◆ Task description ◆
From the entries below, transcribe exactly the lines between the line holding "Select the 13 to 24 month birthdate label" and the line holding "Task: Select the Asthma condition entry", inclusive; skip all other lines.

-------- Task inputs

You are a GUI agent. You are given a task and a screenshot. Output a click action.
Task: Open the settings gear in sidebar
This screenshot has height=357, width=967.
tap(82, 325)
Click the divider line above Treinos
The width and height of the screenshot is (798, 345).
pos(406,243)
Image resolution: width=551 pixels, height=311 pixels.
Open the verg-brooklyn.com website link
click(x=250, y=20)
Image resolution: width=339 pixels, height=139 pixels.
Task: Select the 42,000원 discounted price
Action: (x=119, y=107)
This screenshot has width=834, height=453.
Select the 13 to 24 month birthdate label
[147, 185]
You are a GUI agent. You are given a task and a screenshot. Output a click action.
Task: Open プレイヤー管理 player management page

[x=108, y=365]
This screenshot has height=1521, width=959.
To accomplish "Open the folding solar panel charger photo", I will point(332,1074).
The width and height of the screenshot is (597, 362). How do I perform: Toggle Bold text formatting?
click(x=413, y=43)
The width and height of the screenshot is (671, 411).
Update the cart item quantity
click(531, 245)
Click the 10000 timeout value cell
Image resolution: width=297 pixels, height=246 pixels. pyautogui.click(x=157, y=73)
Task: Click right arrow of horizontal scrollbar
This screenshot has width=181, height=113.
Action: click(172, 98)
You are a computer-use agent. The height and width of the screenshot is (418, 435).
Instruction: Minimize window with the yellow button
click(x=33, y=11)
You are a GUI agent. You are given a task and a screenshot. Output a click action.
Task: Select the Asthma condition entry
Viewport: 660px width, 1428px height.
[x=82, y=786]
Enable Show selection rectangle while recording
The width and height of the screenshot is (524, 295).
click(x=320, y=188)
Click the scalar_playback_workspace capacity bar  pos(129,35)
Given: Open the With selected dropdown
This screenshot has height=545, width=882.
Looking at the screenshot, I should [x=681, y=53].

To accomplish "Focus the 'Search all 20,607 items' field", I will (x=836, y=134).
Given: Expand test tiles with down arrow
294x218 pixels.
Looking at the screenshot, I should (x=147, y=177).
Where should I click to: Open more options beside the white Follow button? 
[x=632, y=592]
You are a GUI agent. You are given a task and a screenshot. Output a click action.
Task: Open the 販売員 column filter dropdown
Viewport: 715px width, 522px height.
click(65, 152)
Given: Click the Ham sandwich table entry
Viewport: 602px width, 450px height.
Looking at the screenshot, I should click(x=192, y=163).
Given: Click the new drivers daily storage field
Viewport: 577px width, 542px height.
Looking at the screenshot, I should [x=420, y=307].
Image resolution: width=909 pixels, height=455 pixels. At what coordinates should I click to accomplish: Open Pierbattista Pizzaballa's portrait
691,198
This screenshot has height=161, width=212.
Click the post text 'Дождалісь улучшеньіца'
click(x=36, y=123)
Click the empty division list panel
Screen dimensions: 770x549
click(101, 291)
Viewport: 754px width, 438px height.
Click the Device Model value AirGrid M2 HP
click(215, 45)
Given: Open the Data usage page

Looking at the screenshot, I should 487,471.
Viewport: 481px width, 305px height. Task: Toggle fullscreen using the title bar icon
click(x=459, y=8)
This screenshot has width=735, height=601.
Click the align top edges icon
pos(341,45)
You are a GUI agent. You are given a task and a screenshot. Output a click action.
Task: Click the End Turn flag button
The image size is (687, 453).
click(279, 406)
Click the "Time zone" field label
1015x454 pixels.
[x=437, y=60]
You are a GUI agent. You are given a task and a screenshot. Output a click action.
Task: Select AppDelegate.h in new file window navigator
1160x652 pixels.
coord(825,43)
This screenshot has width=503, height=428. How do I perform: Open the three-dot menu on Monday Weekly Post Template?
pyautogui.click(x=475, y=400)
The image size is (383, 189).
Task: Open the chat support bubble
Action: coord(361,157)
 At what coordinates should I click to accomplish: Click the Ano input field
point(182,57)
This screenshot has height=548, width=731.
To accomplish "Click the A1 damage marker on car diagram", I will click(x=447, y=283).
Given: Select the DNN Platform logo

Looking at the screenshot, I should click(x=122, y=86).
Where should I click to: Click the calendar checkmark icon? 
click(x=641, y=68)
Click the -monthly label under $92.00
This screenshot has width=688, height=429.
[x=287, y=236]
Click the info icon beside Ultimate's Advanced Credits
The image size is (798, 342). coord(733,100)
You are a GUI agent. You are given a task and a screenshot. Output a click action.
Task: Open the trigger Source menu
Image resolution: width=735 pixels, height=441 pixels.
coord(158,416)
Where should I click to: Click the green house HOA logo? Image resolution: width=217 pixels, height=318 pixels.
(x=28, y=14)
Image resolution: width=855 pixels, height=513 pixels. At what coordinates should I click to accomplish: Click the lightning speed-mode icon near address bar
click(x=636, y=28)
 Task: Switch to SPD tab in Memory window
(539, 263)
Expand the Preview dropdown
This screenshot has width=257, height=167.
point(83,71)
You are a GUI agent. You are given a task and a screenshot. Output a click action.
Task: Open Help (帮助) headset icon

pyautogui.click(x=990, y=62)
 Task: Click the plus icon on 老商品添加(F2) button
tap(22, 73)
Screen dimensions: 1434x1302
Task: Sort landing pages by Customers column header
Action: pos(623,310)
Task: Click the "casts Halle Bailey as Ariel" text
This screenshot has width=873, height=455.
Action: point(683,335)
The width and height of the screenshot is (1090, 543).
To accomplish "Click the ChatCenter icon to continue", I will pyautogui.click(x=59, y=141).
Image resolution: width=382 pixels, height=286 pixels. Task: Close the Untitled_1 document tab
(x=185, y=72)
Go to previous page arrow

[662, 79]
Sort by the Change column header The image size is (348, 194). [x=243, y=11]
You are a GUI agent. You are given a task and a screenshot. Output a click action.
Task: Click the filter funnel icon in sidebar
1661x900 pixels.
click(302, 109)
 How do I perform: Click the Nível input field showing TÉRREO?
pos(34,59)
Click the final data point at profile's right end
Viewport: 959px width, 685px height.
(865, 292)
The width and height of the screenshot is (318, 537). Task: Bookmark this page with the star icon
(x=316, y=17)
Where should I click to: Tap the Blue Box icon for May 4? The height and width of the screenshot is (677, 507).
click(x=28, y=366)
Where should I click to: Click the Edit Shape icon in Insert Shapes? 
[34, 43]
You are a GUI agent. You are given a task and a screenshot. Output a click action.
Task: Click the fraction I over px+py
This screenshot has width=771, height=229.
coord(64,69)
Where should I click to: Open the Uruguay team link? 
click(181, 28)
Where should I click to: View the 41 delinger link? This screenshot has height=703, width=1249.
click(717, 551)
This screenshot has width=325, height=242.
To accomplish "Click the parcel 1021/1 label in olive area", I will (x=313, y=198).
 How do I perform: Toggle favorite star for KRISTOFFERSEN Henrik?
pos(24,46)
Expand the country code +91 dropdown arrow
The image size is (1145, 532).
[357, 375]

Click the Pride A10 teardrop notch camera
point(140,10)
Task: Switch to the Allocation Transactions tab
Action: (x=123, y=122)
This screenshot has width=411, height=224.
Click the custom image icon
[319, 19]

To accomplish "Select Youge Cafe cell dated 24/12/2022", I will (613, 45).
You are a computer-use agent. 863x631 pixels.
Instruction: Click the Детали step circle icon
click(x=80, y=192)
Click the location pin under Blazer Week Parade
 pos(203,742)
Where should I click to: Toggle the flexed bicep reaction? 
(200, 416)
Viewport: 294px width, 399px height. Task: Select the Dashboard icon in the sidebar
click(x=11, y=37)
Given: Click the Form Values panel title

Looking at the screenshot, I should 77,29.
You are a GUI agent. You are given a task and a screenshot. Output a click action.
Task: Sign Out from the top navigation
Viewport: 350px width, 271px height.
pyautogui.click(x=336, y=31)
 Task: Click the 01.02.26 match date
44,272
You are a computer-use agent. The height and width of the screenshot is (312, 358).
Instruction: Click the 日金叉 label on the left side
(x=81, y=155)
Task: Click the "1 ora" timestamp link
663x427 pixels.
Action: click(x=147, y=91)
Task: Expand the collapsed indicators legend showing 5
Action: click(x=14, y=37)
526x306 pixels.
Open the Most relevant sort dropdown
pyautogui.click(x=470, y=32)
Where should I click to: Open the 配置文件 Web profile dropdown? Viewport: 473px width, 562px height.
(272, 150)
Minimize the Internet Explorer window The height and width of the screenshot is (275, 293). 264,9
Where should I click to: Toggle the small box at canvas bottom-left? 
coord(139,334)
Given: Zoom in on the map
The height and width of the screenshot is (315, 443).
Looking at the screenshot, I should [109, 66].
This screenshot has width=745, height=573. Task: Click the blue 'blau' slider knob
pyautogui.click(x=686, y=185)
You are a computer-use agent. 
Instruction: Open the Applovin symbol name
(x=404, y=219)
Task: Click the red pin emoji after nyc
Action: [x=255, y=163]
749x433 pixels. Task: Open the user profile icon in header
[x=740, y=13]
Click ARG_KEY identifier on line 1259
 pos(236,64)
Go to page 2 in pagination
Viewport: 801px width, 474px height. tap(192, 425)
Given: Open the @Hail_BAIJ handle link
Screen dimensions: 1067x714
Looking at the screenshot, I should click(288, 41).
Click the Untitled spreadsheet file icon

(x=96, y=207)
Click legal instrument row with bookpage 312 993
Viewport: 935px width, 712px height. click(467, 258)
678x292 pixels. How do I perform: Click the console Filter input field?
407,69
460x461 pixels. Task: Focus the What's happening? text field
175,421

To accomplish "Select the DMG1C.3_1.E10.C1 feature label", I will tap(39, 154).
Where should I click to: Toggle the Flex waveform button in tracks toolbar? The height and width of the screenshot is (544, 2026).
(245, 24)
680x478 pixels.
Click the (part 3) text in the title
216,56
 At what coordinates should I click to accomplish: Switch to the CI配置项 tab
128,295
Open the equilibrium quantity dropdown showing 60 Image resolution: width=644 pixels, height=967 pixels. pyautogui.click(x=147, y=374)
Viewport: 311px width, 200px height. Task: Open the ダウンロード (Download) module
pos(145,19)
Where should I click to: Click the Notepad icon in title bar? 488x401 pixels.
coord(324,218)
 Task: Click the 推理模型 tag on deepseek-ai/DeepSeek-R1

----------------

◆ Response area ◆
Select the 13 to 24 month birthdate label
[147, 185]
You are a GUI agent. You are given a task and a screenshot. Output a click action.
Task: Open プレイヤー管理 player management page

[x=108, y=365]
This screenshot has height=1521, width=959.
To accomplish "Open the folding solar panel charger photo", I will point(332,1074).
The width and height of the screenshot is (597, 362). How do I perform: Toggle Bold text formatting?
click(x=413, y=43)
The width and height of the screenshot is (671, 411).
Update the cart item quantity
click(531, 245)
Click the 10000 timeout value cell
Image resolution: width=297 pixels, height=246 pixels. pyautogui.click(x=157, y=73)
Task: Click right arrow of horizontal scrollbar
This screenshot has width=181, height=113.
Action: click(172, 98)
You are a computer-use agent. The height and width of the screenshot is (418, 435).
Instruction: Minimize window with the yellow button
click(x=33, y=11)
You are a GUI agent. You are given a task and a screenshot. Output a click action.
Task: Select the Asthma condition entry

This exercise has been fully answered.